In my day I’ve remodeled two kitchens, which is an undertaking in itself if you’ve ever been through a gut rehab. There are myriad details involved and more than a fair share of stress. Through them both, my primary concern was the stove. Not the brand nor where to put it but more importantly, how to position it. Since I burned myself by climbing up a stove to get some crackers in the cabinet above it, I’m uber-sensitive on stove-cabinet placement. That is, no cabinets above stoves. In one kitchen, I went with a cooktop on the island. In the other, a range with a hood above it. I’m not sure anyone noticed then or now since it was one of those odd-yet-still-mildly-compulsive-but-hardly-obsessive things. In fact, I’m not sure if anyone but me thought of what can happen when you put cabinets above stoves (and why would they!) but it was something always in the back of my mind. This may sound batty, but sometimes I find myself looking at my stove and cooktop, nodding approvingly that there are not cabinets above them.

Medical Records – Poof! They Are Gone

looking for  medical records

Image via Wikipedia

“I just want to warn you not to be hopeful,” Terry in the Business Office of a medical practice said when I asked her about finding my medical records from the 1960s. That said, she said they would manually look through the ‘old books’ of records from the 1980s backwards to see if they could find mine. I saw Dr. Sullivan from the time I was a kid through college in the 1980s and despite the warning, am hopeful my medical records from the critical 1965-66 years still exist especially since I’ve hit so many dead ends. My original plastics surgeons are dead; their records destroyed. The hospital only had my records from the 1980s (and ironically, the woman assisting me in the medical records department was named “Bernie”). Dr. Hoops became my plastic surgeon in 1967, well after the original accident (and I do have all his records of me now). But my curiosity rests in the original records. Cross your fingers. Dousman Clinic may still come through.

Time-and-Space Leg-Look-Lag, or How About Some Denial?

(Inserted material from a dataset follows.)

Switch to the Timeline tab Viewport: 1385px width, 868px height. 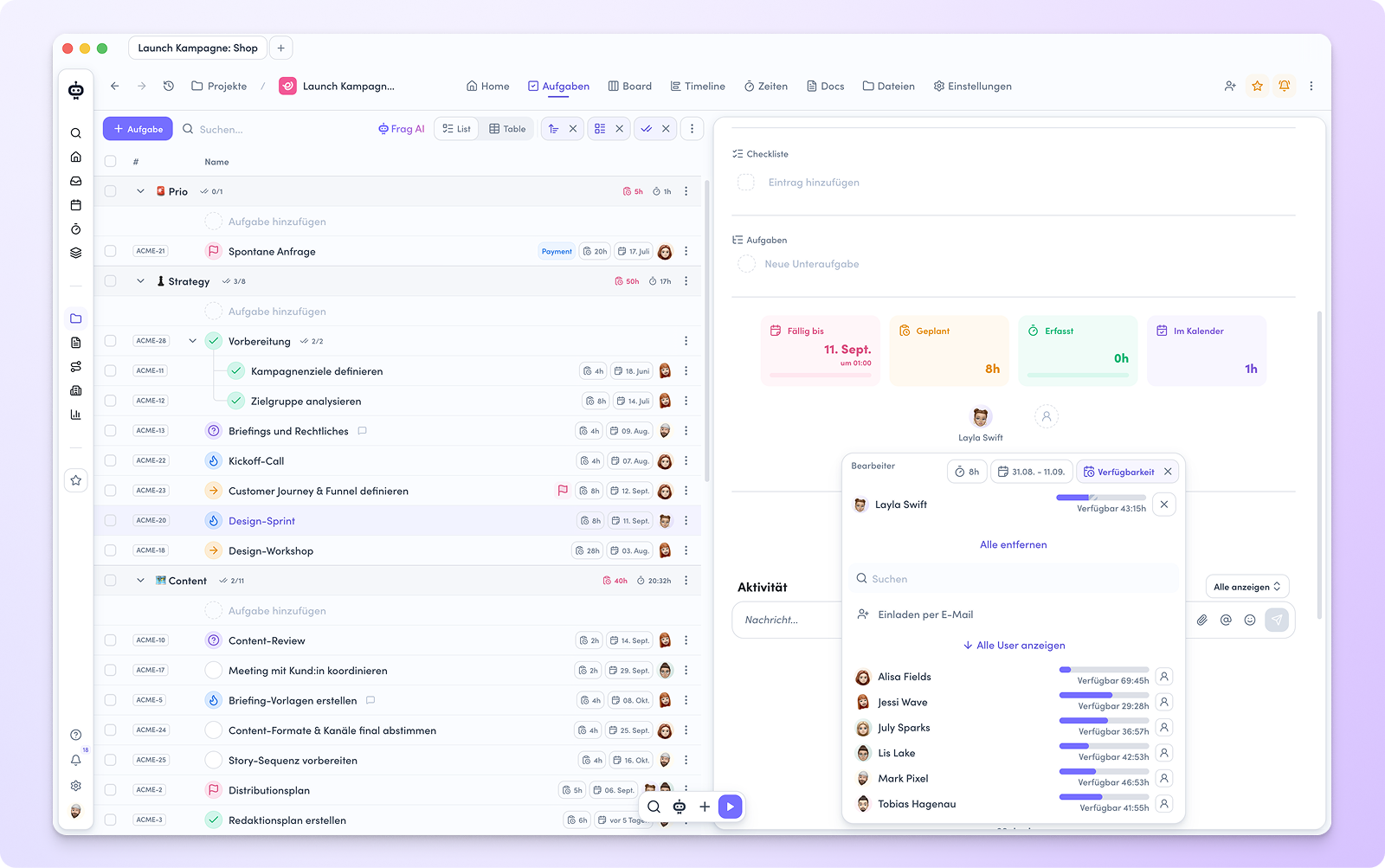(x=698, y=86)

Well, I finally did it. I actually opened and read the medical records I’d ordered about 18 months ago. I know this sounds strange. When they arrived in separate, non-descript manilla envelopes last March 2009, I quickly ripped opened one packet. Doing a quick flip through, I saw the unthinkable: My leg. I was 7 years old and the plastic surgeon took a full leg picture from various angles. While it was thankfully taken in black and white, the sight was such a shock to me that I put the package back in its envelope. Unbelieveable as it was, I had never seen a photo of my own leg. Truth be told, it looked awful and made me feel that way too. Good god that must have hurt, I thought realizing at the same time that I was starting to detach me from myself. That’s a long way of saying, I wanted to forget about the picture for a while. And so I did. It’s one of the many ways that this “project” of mine continues to surprise even me. More on what was in the two packages later.

Another Strike-Out

When I emerged from my initial burn hospitalization after 3 months and countless surgeries, I headed to a place called the Curative Workshop (www.newcurative.org) for rehabilitation. I remember putting on a bathing suit and going into a round metal tub filled with warm water (maybe this was precurser to the modern-day hot tub but a whole lot less fun and definitely without the jets). Today I called the Curative Workshop and records from the 60s are long since destroyed. John, the medical records historian, has only been working there for 17 years which unfortunately didn’t help me. He also didn’t remember a worker there named Audrey. Another person I remember as the woman who helped me in that metal tub so many times over so many months. So, another strike-out today on the information front.